This is the fifth of a five-part series on database management system choices. For the first post in the series, please click here.
Relational database management systems have three essential elements:
- Rows and columns. Theoretically, rows and columns may be inessential to the relational model. But in reality, they are built into the design of every real-world relational product. If you don’t have rows and columns, you’re not using the product to do what it was well-designed for.
- Predicate logic. Theoretically, everything can be fitted into a predicate Procrustean bed. But if you’re looking for relevancy rankings on a text search, binary logic is a highly convoluted way to get them.
- Fixed schemas. Database theorists commonly assume that databases have fixed schemas. If this means that 90%+ of all information is null or missing, they have elegant ways of dealing with that. Even so, as computing gets ever more concerned with individuals — each with his/her/its unique “profile(s)” — fixed schemas get ever harder to maintain.
If any of these three elements is missing or inappropriate, then a traditional relational database management system may not be the best choice.
More and more, it may be the case that the best logical data structure for your application isn’t entirely rows and columns. To be sure, almost every application has some alphanumeric aspects – e.g., the metadata associated with text documents, images, etc. But when you’re dealing with text, multimedia, geographic location, or nontrivial graphs, it’s a good bet that rows and columns don’t describe the most important part of your data.
The discussion of how to handle datatypes that don’t naturally fit into tables is complicated, which is why I spread it over several earlier posts. In essence, there are up to five choices for any particular datatype (standalone server, separate server integrated into RDBMS, wholly integrated into RDBMS, user-defined functions in RDBMS, or entirely outside a DBMS in simple files). Which one is best may vary greatly with your requirements for performance, transaction integrity, or query sophistication.
But datatypes aside, there’s another reason to leave the relational paradigm, and here I’m saying something much more controversial. To wit, I assert:
Even when data is alphanumeric, it may not belong in a rigid schema.
Clearly, there only are three reasonable opinions on the matter:
- Absolutely all alphanumeric data belongs in fixed schemas. To say otherwise is fuzzy thinking.
- In a few extreme or trivial cases, a fixed schema may miss the point. But in almost all cases that matter, you should use a fixed schema.

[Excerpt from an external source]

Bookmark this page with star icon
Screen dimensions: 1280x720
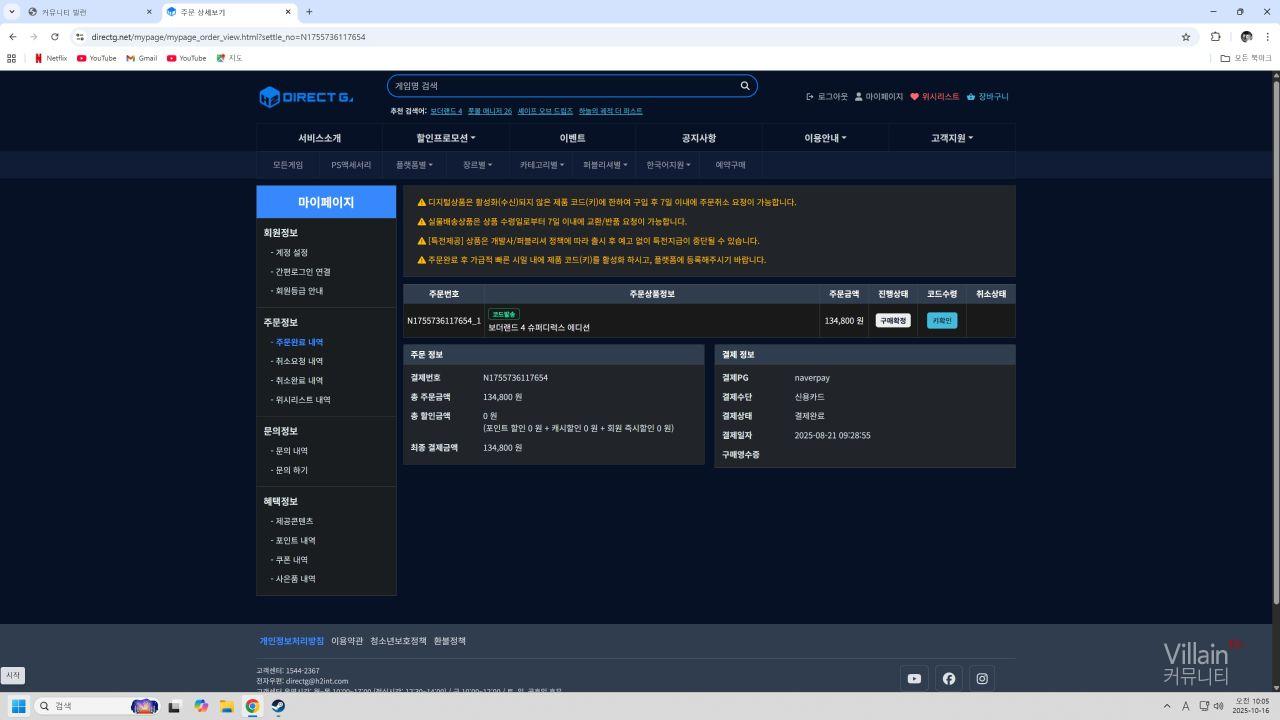[x=1186, y=37]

- In a significant (and growing) minority of cases, fixed schemas are counterproductive.
Here’s why I take Stance #3.
There are basically two kinds of new application — those that rely on old data and databases, and those that manage essentially new information. I’m talking about the latter kind. Those are often the ones that are highest value and most interesting, and certainly are the ones most apt to require new database management systems. Examples of this new data include:
- User profiles and web surfing behavior.
- Data gathered via innovative marketing campaigns.
- Location information collected via various kinds of new devices.
In many of these cases, the information you can obtain varies from one subject to the next, because it’s based on their consent, lifestyle, or use of certain devices. Or it varies from one marketing campaign to the next. Or it varies from one country to the next, due to data privacy laws. Or it varies from one quarter to the next, due to ever-advancing technology. That kind of variability is only going to increase. And is it does, fixed schemas will – at least for some applications – seem increasingly quaint.
So how does one do database management without fixed schemas? To date, not very well. But XML databases are getting better, text search vendors are getting more serious about providing DBMS-like programmability, and object-oriented DBMS aren’t quite dead yet.
More and more, fluid-schema databases will seem both natural and necessary.
At least, that’s how I think things will play out.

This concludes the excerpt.